## Task directions
Set down only the lines from the one containing "Image resolution: width=952" through the final line of the entries below, exactly as they stand, with no pictures.

(Data records Opens)

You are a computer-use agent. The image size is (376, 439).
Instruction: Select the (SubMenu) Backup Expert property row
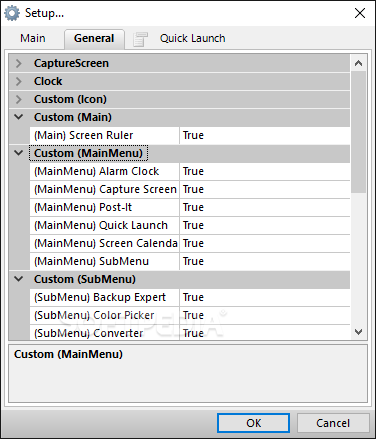(190, 297)
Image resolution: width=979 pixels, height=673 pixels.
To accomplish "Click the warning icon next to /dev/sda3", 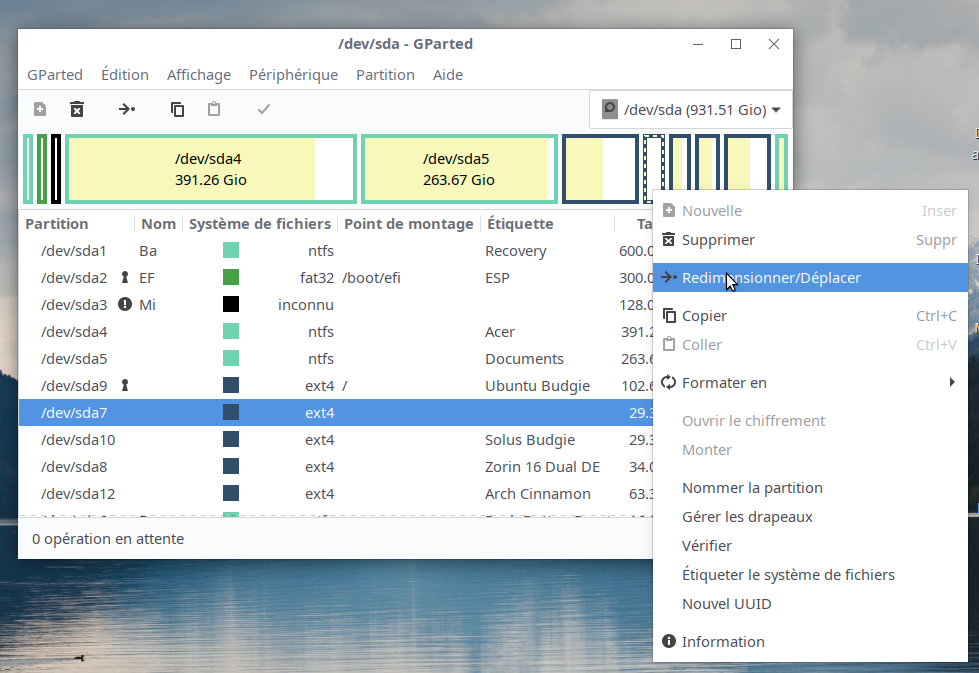I will [125, 304].
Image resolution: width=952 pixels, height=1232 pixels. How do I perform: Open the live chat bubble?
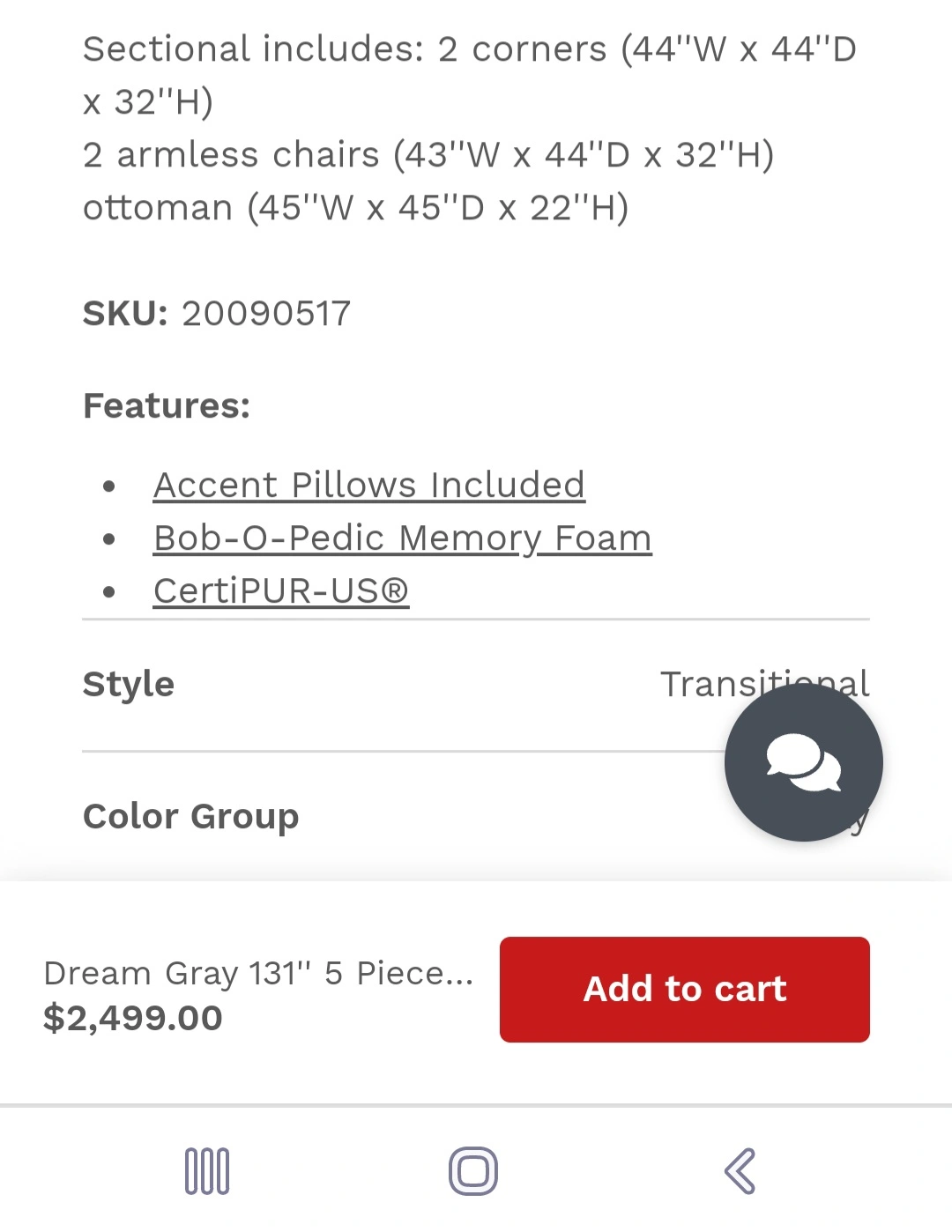tap(803, 763)
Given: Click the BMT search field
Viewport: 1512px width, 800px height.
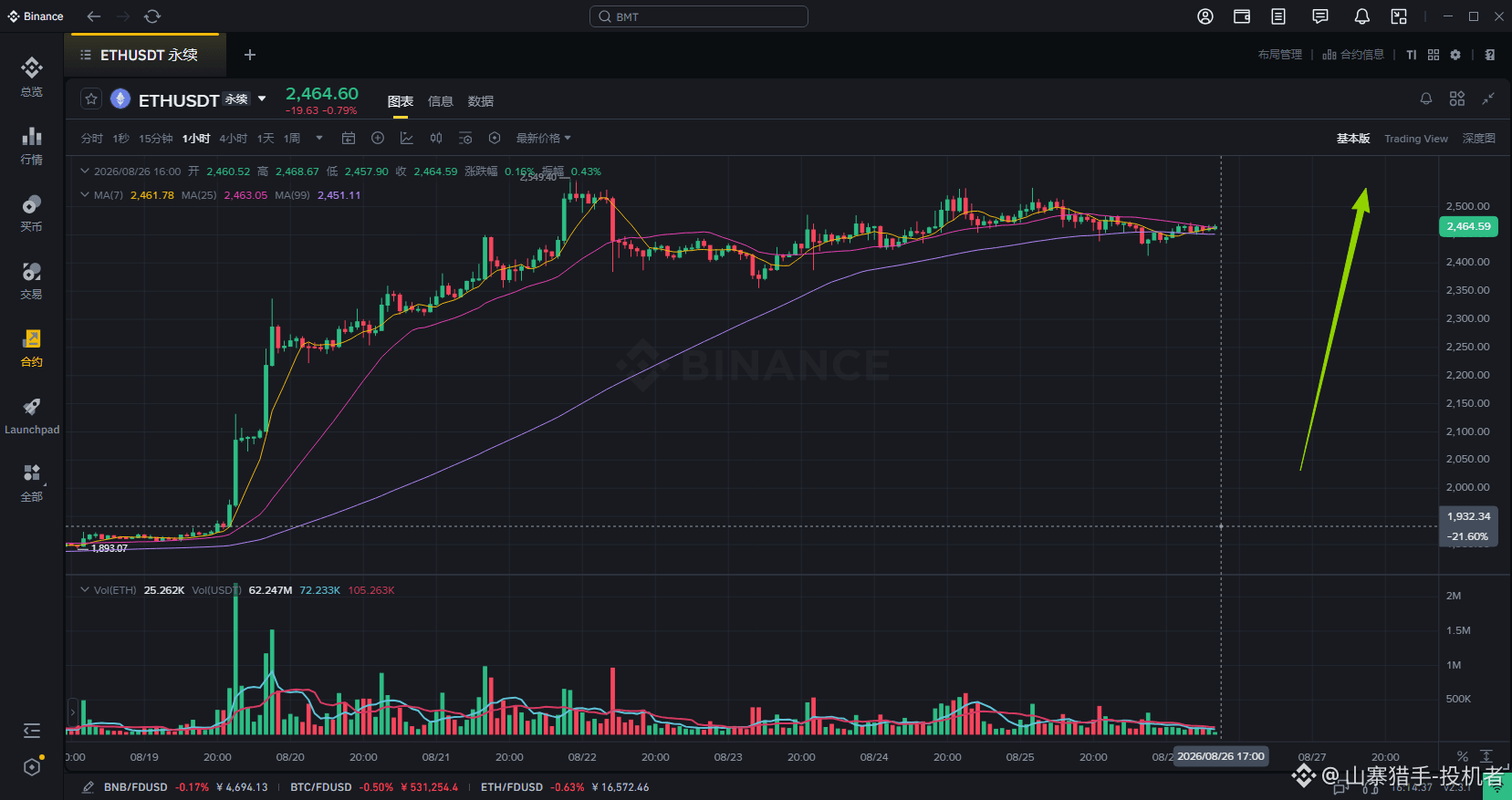Looking at the screenshot, I should (699, 16).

(Data records Closes)

## Result for this task
Image resolution: width=952 pixels, height=1232 pixels. How do I perform: Open the live chat bubble?
tap(803, 763)
Given: Click the BMT search field
Viewport: 1512px width, 800px height.
Looking at the screenshot, I should (699, 16).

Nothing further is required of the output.